**Alıntı**
Tıpkı 2014’te Birleşik Krallık’a getirilen porno kısıtlamaları gibi —ki bunların içinde “sopalamak,” “aşağılamak” ve “yüze oturmak” gibi birçok rızayla yapılan yetişkin faaliyetleri var. Nelerin “baştan çıkartıp kirletebileceği” en iyi şekilde “hoşlanmadığımız şeyler” olarak açıklanabilir. Bu standartların belirlenmesi ve özellikle de edebiyat düşünüldüğünde imkânsızdır. Mesela: “Mısırlı erkeklerin aletleri eşek kadardır ve boşalmalarının şiddeti de vahşi atlarınkine benzer” demek yanlış mıdır? Ve eğer öyleyse Book of Ezekiel[5] [Hezekiel Kitabı] İncil’den çıkartılmalı mı?
İşin aslında, müstehcenlik kavramı bile topluma karşı bir güvensizliğin gösterimi gibidir. Pis konuşmaların, özel üyeler için olan kulüplerin sigara odalarına saklanması gerektiğini düşünen bir elitizm göstergesidir. Bu düşünce yapısını Leob’un Klasikler Kütüphanesi’nin erken basımlarında görüyoruz. Ki bunlarda ayıp olabilecek antik dildeki dizeler çevrilmeden bırakılmıştır. Mesela Romalı şair Catullus’un işlerinden birinin ilk tercümelerinden birine bakan biri şöyle bir dizeyle karşılaşabilir: “Pedicabo ego vos et irrumabo” [“Seni Sodomize edip yüzünü sikeceğim”] hâlâ eski orijinal Latincesinde duruyor. Tabii ki böyle akademik bir kısıtlama yaparak belirli kesitleri sadece o konuda yeterince eğitimlilere sunmanın sonucu birçok okul çocuğunu en pis yazıtları bulmaya yönlendirmiştir.

**Yapılacaklar**
**1.** Müstehcenlik konulu alıntının “Tıpkı 2014’te Birleşik” ile başlayıp “İncil’den çıkartılmalı mı?” ile biten kısmını aynen kopyalayın.
**2.** Müstehcenlik konulu alıntıya göre ayıp sayılabilecek antik dizeler hangi kütüphanenin erken basımlarında çevrilmeden bırakılmıştır?
**3.** Müstehcenlik konulu alıntıyı son cümlesinden sonra devam ettirin.

**Verilen Satırlar**
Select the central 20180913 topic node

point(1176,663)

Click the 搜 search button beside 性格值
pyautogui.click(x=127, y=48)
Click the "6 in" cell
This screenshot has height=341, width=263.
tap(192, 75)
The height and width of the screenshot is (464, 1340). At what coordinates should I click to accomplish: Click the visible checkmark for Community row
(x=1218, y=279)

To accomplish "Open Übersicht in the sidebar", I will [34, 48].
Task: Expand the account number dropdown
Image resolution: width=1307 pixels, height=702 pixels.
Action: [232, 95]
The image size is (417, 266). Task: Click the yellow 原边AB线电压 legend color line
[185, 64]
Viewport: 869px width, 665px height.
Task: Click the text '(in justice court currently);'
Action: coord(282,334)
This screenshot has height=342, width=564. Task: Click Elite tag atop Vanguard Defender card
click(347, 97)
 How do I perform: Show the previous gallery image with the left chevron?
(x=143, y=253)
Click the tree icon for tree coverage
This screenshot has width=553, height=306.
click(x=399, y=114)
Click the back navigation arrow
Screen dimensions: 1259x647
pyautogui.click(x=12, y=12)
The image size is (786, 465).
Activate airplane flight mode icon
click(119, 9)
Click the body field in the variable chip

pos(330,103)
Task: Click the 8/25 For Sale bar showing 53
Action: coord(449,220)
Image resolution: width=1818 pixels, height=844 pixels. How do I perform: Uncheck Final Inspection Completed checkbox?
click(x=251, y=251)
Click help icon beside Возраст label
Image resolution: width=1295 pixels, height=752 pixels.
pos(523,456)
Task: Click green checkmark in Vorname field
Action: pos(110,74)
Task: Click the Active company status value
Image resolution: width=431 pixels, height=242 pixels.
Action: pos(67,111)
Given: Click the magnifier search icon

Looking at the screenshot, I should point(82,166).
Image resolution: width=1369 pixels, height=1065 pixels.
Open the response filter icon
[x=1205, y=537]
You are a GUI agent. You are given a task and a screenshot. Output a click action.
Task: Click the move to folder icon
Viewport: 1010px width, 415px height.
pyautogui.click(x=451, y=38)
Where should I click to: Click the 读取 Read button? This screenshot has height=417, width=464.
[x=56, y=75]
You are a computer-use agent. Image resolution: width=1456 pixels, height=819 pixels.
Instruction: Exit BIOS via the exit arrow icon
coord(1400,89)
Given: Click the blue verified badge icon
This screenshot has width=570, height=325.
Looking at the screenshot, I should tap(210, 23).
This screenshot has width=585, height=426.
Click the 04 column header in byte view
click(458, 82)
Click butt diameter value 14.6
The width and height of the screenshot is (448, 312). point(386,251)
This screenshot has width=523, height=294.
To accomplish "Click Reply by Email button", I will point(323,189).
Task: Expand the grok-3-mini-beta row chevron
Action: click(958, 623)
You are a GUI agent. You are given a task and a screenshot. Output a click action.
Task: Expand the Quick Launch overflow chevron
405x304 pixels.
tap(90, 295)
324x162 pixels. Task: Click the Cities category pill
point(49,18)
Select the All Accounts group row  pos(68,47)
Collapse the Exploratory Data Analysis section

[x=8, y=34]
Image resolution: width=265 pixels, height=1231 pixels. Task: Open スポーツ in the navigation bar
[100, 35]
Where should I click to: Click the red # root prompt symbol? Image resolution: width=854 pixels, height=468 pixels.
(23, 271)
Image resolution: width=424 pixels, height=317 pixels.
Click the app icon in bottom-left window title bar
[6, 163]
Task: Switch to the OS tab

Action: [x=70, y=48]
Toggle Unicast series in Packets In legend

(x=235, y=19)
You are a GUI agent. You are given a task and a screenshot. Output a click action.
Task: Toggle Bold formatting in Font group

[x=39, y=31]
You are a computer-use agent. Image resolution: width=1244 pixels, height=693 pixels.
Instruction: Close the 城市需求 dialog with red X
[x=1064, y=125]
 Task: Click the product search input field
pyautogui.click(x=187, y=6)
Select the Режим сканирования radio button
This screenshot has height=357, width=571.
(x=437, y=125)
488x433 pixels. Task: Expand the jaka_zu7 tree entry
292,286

**Görev Sonuçları**
**1.**
Tıpkı 2014’te Birleşik Krallık’a getirilen porno kısıtlamaları gibi —ki bunların içinde “sopalamak,” “aşağılamak” ve “yüze oturmak” gibi birçok rızayla yapılan yetişkin faaliyetleri var. Nelerin “baştan çıkartıp kirletebileceği” en iyi şekilde “hoşlanmadığımız şeyler” olarak açıklanabilir. Bu standartların belirlenmesi ve özellikle de edebiyat düşünüldüğünde imkânsızdır. Mesela: “Mısırlı erkeklerin aletleri eşek kadardır ve boşalmalarının şiddeti de vahşi atlarınkine benzer” demek yanlış mıdır? Ve eğer öyleyse Book of Ezekiel[5] [Hezekiel Kitabı] İncil’den çıkartılmalı mı?

**2.** Leob’un Klasikler Kütüphanesi’nin erken basımlarında.

**3.**
Zaten pis olan bir yerin birazcık daha kirleneceği hakkında endişe etmek biraz tezatlık gibi görünse de böyle şeyler kendilerini toplumun en yüksek zevk sahibi olarak gösterenler için en baş sorundur. Britanya Film Sınıflandırma Grubu [British Board of Film Classification] The Exorcist’in [Şeytan-1973] evde izlemek için uygun olmadığı kararını verdiğinde tüm ülkeye dadılık [in loco parentis] yapıyorlar ve kendilerinin zavallı ölümlüleri kirletecek görüntülere katlanabildiklerini söylüyorlardı. Aynısı Lady Chatterley’in Sevgilisi’nin bulunan İtalyanca ve Fransızca versiyonları ya da onun sansürlenmiş şekli için de geçerliydi. Penguen Books kitabın tam metnini 1960’ta yayımlamaya karar verdiğinde, ki bu kitap basıldıktan 30 yıl sonraydı, üst sınıflar bunu sosyal saygınlığa karşı bir dış tehdit olarak gördü.
İşte Norman Douglas da kitabı Some Limerics’i [Bazı Şiirler] 1928’de bu kalan paternalizm bulutlarının gölgesinde, İtalyan yayıncı Pino Orioli, Lady Chatterley’in Sevgilisi’ni yayımladıktan beş ay sonra yayımadı. Douglas, Lawrence’ın elitlerin iffetsiz eğlence anlayışlarını yıkıp bu alt kültürü [sub-culture] demokratik hâle getirmiş ve Douglas’ın biyografi yazarı Mark Holloway’i alıntılayacak olursak, “Belirli düzeydeki beyefendilerin pisliklerini ait olduğu yerde tutacağına güvenilebilir” hâle getirmişti. Tipik bir örnek verecek olursak:
Brestli bir arkadaş vardı
Karısını şehvetle emen
Karısının derin inlemelerine rağmen
Onun bağırsaklarını emdi
Ve onları göğsünün her yerine tükürdü
Müstehcen mi? Kesinlikle ama çocuksu dili yazarın akademik yazımıyla bozuluyor ve her halükârda bu kitabı özellikle “pis şakacı seçkinler”e yazmıştı. Douglas Bazı Şiirler’in yayımlanmasında acele etti, Lawrence’ın ilk şeklini görmüş ve tabuların çoktan yıkılmış olma ihtimalinin kitabı için istediği etkiyi düşüreceğini düşünmüştü.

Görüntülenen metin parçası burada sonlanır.